Monday, August 23, 2010

To Live is To Die: The Life and Death of Metallica's Cliff Burton

Just before a roadtrip down to San Francisco, Cliff Burton's home and Metallica's stomping ground, I bought Joel McIver's new book "To Live is To Die: The Life and Death of Metallica's Cliff Burton."
McIver is an experienced scribe, having penned 17 books on bands as metal as Slayer and on bands as unmetal and questionable as The Kings of Leon. Having just heard that his next book would be a biography of Tool, my hopes were not exactly high, but nonetheless I was excited - basically nothing has come out about Cliff since Cliff 'Em All.
Although it's easy to dismiss Cliff as a country bumpkin, he was a complex creature: a determined, dope-smoking musical prodigy, interested in literature, art and philosophy; a quiet, reserved guy at times, but nonetheless an uncompromising, relentlessly raging force to be reckoned with. McIver's book is dignified and understated, just like Cliff, but it's a must-have for any self-respecting metalhead.
Spoilers follow, so if you don't want to know, don't read the rest!
The book follows a chronological timeline, beginning with Cliff's birth at 9:30 p.m. on February 10, 1962. We meet Cliff's parents, Jan and Ray Burton, who were integral in forming Cliff's mature, musically sophisicated personality. His mother, Jan, enthusiastically supported his ventures, once saying "I didn't care what kind of music he played as long as he was good at what he did. The fact that it was heavy metal made it kind of exciting to me, rather than some la-de-da pop or country. It was different to our lives, so I thought it was exciting; I still think the Metallica scene is exciting."
Cliff took piano lessons at a young age, but it was his brother Scott's death that prompted him to pick up the bass. Cliff is remembered as a musical genius, someone who knew more than anyone else in Metallica about theory, different scales and time signatures, truly a bass virtuoso, but it was not always so. Reading about Cliff's slow progress with the bass - how he spent two years on his own plunking away at the bass, and then another year and a half studying under Steve Doherty of ABC Music - gave me some hope. Perhaps mastering an instrument is not out of reach after all.
On the other hand, Cliff was extremely dedicated. He practiced his bass 4 to 6 hours a day, even after he got into Metallica. He never stopped learning, soaking up Bach, Beethoven and Baroque music, jazz, blues and country, influenced by the Misfits, ZZ Top, Blue Oyster Cult, Thin Lizzy, Rush, Black Sabbath and R.E.M. Cliff was definitely a force of progress, a constant source of evolution, and if he had survived, Metallica would surely never have released the stagnant radio-rock cesspools that were Load, Reload, St. Anger and their other embarrassments.
But I disgress, so back to the book! McIver follows Cliff's career with Metallica, providing a detailed analysis of every track, from how it was recorded to how it sounded on the album to how it was played live. He dissects tracks, minute-by-minute, describing the scales, riffs, and fills note-by-note, giving us plenty of insight into Cliff's techniques.
McIver also fleshes out the era with anecdotes of the times. We all know "The Call of Ktulu" and that it was inspired by H. P. Lovecraft's Cthulhu Mythos, but I for one didn't know that Cthulhu perpetuated the 80s, and during the Reagan era, there was even a t-shirt produced which read "Vote for Cthulhu... why settle for the lesser evil?"
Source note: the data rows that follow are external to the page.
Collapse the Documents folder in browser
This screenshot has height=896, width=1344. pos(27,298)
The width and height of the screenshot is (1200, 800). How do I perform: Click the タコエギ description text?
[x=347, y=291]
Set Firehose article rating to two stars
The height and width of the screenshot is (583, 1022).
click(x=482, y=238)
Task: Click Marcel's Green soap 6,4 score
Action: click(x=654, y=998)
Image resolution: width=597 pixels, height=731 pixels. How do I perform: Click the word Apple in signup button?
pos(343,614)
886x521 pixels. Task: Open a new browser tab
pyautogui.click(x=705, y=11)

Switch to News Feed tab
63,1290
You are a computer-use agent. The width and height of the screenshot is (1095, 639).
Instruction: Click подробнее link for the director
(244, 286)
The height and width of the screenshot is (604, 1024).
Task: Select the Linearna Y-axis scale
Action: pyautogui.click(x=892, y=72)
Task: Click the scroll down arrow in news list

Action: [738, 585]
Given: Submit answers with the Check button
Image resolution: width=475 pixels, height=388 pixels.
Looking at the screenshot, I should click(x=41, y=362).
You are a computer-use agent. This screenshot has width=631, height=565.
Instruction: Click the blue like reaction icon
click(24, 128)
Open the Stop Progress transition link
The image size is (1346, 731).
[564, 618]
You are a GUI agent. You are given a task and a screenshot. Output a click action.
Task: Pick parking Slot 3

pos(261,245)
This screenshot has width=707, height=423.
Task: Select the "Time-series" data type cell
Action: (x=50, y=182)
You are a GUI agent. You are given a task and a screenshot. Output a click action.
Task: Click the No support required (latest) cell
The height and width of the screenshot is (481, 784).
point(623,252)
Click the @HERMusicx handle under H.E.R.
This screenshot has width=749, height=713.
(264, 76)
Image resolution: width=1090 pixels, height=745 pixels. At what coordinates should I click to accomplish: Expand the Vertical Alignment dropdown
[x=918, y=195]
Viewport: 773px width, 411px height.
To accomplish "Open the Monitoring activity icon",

There are quotes and interviews from everyone who knew Cliff - his parents, his girlfriend Corinne Lynn, Ron Quintana, Kirk Hammett, Hetfield, Harald Oimoen, Brian Lew - and from people who didn't but wish they had - fellow musicians and bass players in the realms of thrash and death metal.
If McIver's book has one flaw, it is only that it is a little too repetitive, especially at the end, describing the aftermath of Cliff's death, but the rest of the book more than makes up for that. I found out a ton of things I didn't know about Cliff, about Metallica, and about those good olde thrash days of yore, but more importantly, the book was a worthy tribute to such an important individual in the history of metal.


"When the stars were right, They could plunge from world to world through the sky; but when the stars were wrong, They could not live. But although They no longer lived, They would never really die."